Assignment:
Show, in full, each line of the data that contains "header".

Collected data:
* * * * * * * * *

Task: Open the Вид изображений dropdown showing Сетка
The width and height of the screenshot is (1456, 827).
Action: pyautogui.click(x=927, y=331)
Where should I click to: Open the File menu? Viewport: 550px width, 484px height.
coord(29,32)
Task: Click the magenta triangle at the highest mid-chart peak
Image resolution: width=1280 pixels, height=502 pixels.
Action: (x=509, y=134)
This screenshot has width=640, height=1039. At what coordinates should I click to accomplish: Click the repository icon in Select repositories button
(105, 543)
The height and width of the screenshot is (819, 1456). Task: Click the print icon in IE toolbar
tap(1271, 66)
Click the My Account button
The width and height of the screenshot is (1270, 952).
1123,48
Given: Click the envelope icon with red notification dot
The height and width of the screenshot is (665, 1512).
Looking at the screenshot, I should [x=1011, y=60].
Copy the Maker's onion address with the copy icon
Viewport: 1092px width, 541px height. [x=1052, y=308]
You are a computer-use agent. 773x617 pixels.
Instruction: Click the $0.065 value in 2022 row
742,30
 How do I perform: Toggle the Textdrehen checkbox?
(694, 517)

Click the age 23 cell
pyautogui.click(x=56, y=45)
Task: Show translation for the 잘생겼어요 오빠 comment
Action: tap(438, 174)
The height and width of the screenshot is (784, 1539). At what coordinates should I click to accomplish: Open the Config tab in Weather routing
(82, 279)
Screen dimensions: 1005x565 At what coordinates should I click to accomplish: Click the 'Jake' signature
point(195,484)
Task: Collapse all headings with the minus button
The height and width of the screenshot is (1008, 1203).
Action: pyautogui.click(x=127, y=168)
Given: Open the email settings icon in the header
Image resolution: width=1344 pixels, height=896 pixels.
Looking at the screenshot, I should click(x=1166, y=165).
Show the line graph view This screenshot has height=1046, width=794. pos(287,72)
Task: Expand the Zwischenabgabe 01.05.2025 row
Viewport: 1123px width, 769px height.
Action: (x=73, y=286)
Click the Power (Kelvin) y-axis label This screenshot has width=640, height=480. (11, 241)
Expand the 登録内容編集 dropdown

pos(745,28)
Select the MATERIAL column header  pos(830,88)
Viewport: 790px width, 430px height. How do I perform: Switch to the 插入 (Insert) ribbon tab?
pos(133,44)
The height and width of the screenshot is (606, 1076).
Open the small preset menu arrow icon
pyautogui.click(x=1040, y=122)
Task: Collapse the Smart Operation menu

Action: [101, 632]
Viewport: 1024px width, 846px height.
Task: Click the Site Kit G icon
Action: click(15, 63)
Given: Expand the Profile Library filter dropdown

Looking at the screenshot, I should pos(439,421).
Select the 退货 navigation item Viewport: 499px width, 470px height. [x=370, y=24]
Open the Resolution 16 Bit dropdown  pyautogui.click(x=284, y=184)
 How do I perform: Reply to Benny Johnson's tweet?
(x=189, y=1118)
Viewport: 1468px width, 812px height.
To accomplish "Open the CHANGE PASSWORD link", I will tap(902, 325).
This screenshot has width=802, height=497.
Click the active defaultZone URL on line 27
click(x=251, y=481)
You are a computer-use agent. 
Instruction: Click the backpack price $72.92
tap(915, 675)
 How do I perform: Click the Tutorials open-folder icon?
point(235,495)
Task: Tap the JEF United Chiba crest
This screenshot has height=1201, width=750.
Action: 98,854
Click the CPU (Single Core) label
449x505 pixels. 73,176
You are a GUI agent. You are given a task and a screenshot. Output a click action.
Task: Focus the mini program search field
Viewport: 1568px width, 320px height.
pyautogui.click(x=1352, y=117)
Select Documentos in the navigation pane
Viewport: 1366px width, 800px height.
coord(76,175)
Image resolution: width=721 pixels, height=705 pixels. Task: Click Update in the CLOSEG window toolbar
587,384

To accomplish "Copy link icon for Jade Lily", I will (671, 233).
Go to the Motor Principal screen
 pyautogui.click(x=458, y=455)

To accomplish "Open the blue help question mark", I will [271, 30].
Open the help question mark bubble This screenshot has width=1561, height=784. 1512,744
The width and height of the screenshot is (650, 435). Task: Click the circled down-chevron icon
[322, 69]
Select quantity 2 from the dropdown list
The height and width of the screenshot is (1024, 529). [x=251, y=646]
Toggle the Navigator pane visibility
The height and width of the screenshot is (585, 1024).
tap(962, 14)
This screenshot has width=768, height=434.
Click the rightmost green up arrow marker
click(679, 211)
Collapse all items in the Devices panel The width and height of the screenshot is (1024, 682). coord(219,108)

* * * * * * * * *

Answer below:
Given: Open the email settings icon in the header
Select the MATERIAL column header  pos(830,88)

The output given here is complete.